INSTRUCTIONS FOR THE TASK ▸ Pull every line of the listing below out word for word, leaving the pictures out.
-- START OF RECORDS SHOWN --
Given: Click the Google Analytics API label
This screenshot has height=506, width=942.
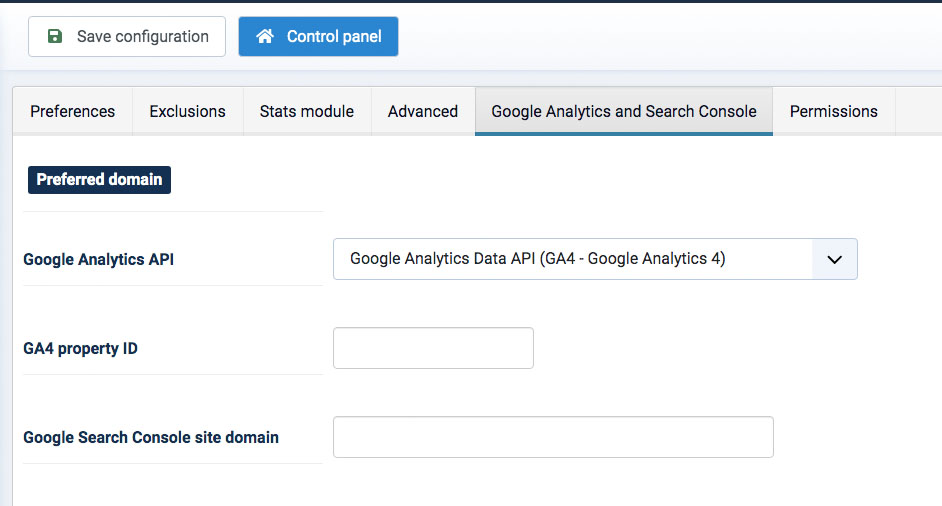Looking at the screenshot, I should 98,259.
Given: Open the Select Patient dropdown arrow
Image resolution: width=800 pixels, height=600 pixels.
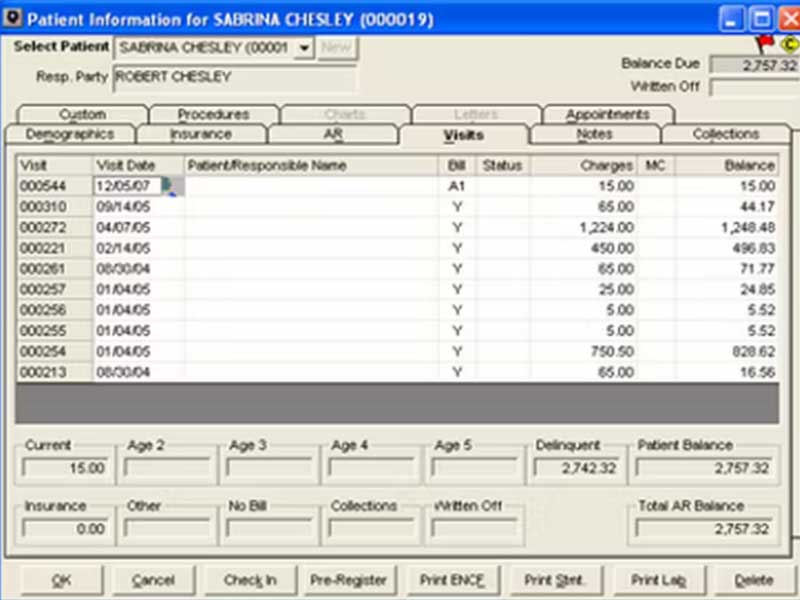Looking at the screenshot, I should [x=304, y=48].
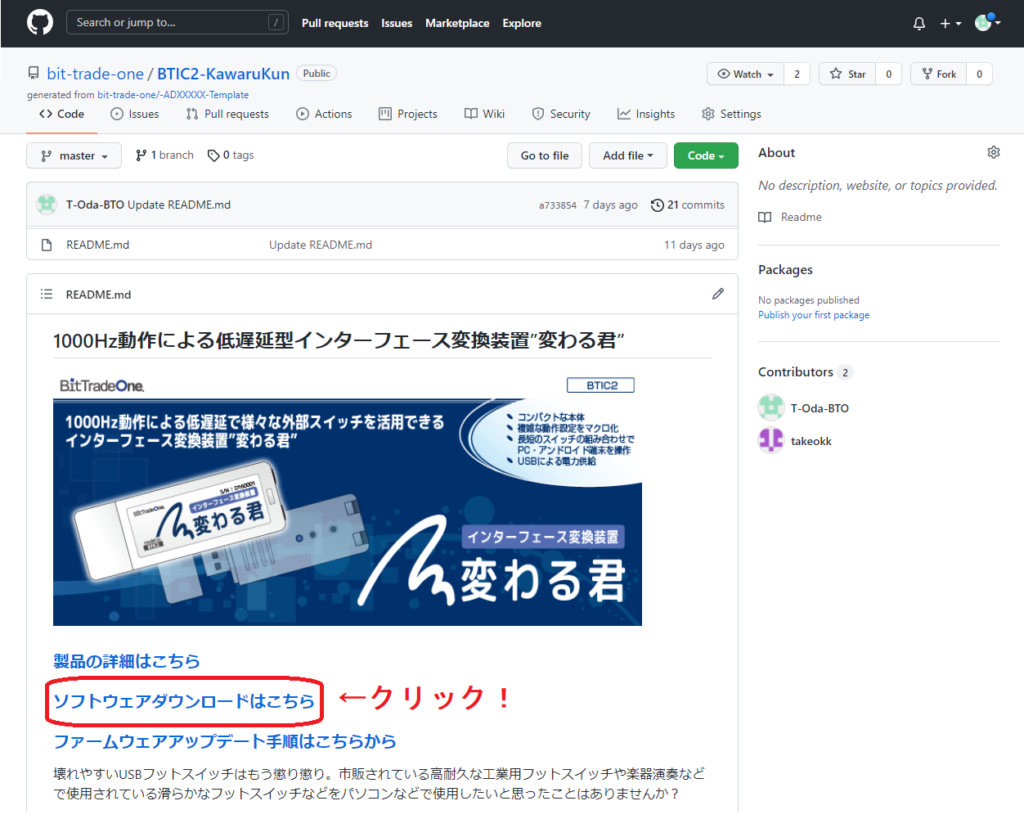Open About section settings gear
Image resolution: width=1024 pixels, height=828 pixels.
tap(993, 153)
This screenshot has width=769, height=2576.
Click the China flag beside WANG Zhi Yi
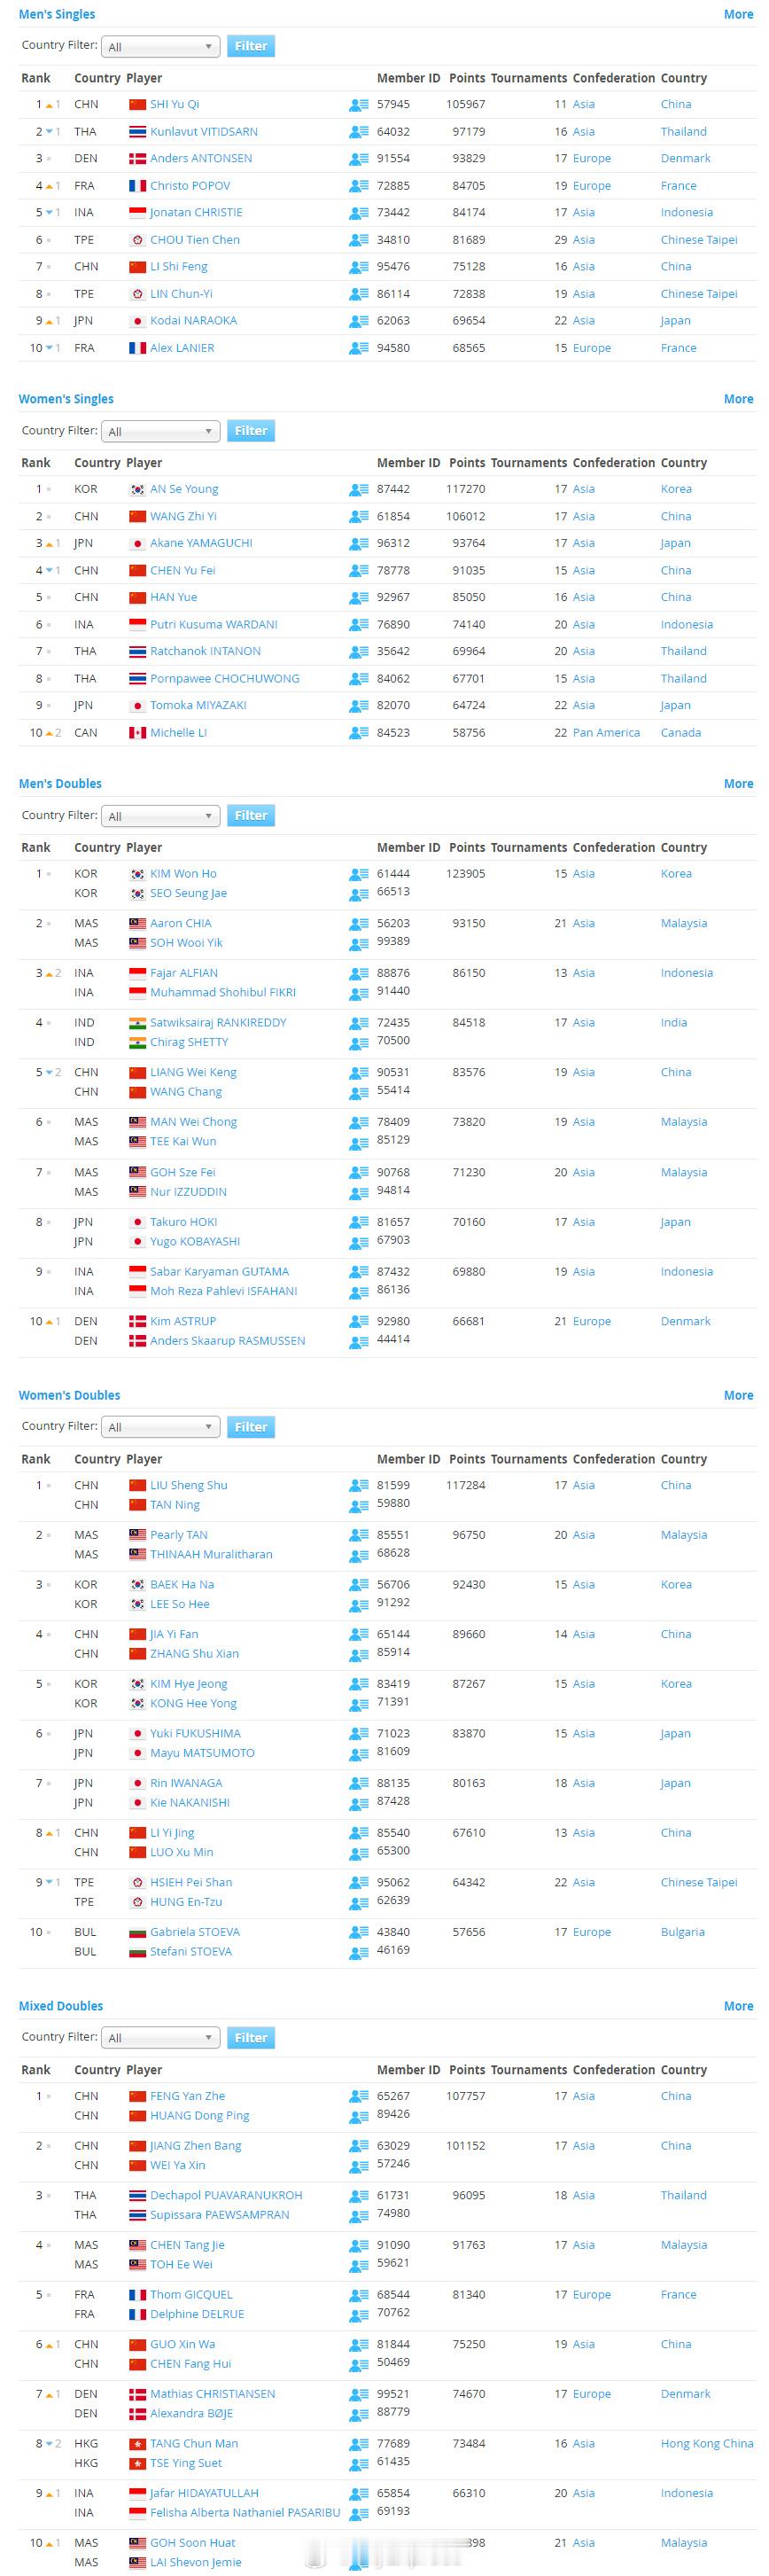(137, 517)
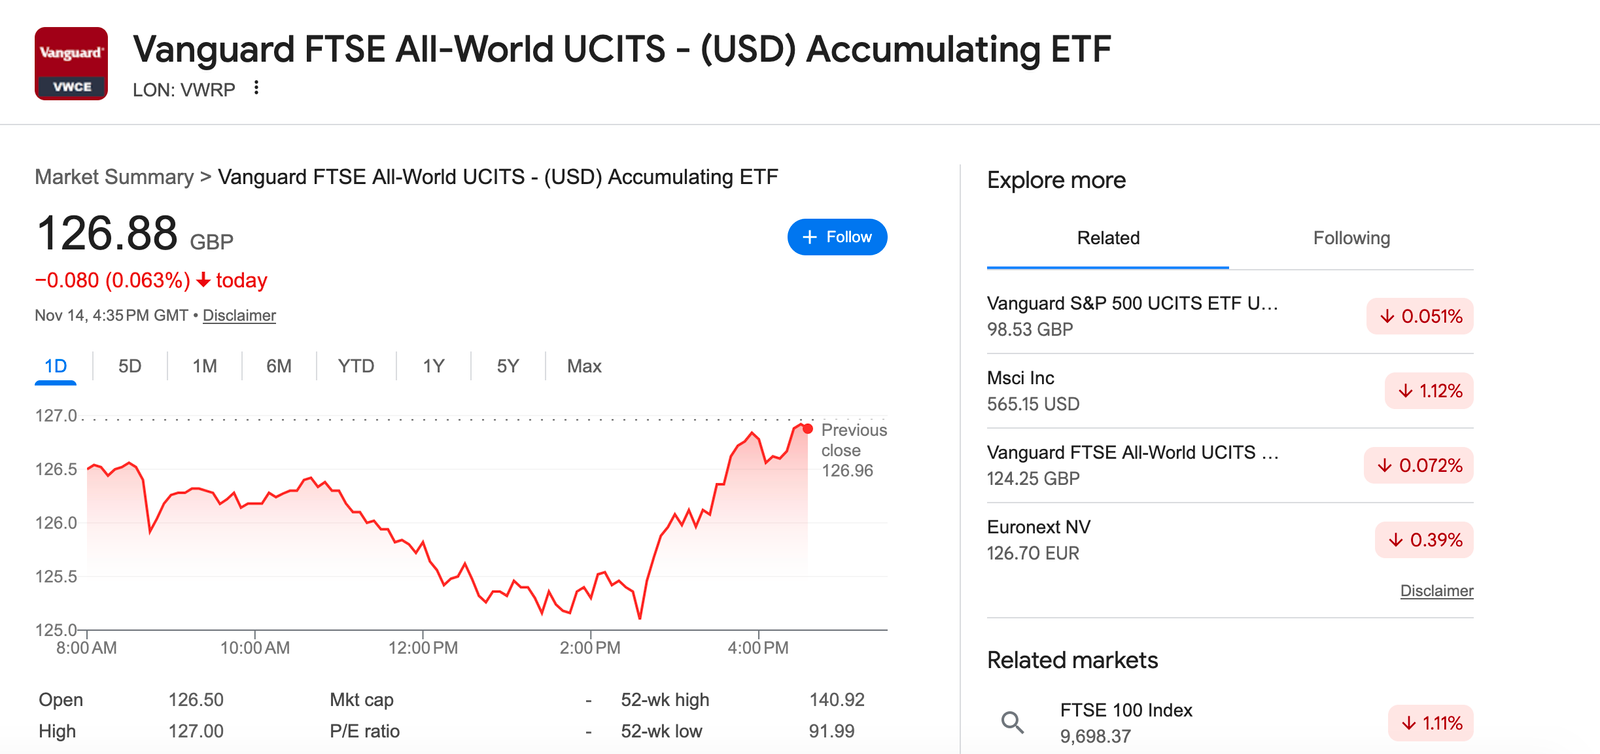The width and height of the screenshot is (1600, 754).
Task: Click the down arrow on Euronext NV badge
Action: (x=1396, y=540)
-- END OF RECORDS SHOWN --
SOLUTION FOR THIS EXERCISE ▸
Given: Click the Google Analytics API label
This screenshot has height=506, width=942.
Looking at the screenshot, I should 98,259.
Given: Open the Select Patient dropdown arrow
Image resolution: width=800 pixels, height=600 pixels.
Looking at the screenshot, I should [x=304, y=48].
Open About section settings gear
Image resolution: width=1024 pixels, height=828 pixels.
tap(993, 153)
This screenshot has width=769, height=2576.
Click the China flag beside WANG Zhi Yi
(137, 517)
The width and height of the screenshot is (1600, 754).
Task: Click the down arrow on Euronext NV badge
Action: (x=1396, y=540)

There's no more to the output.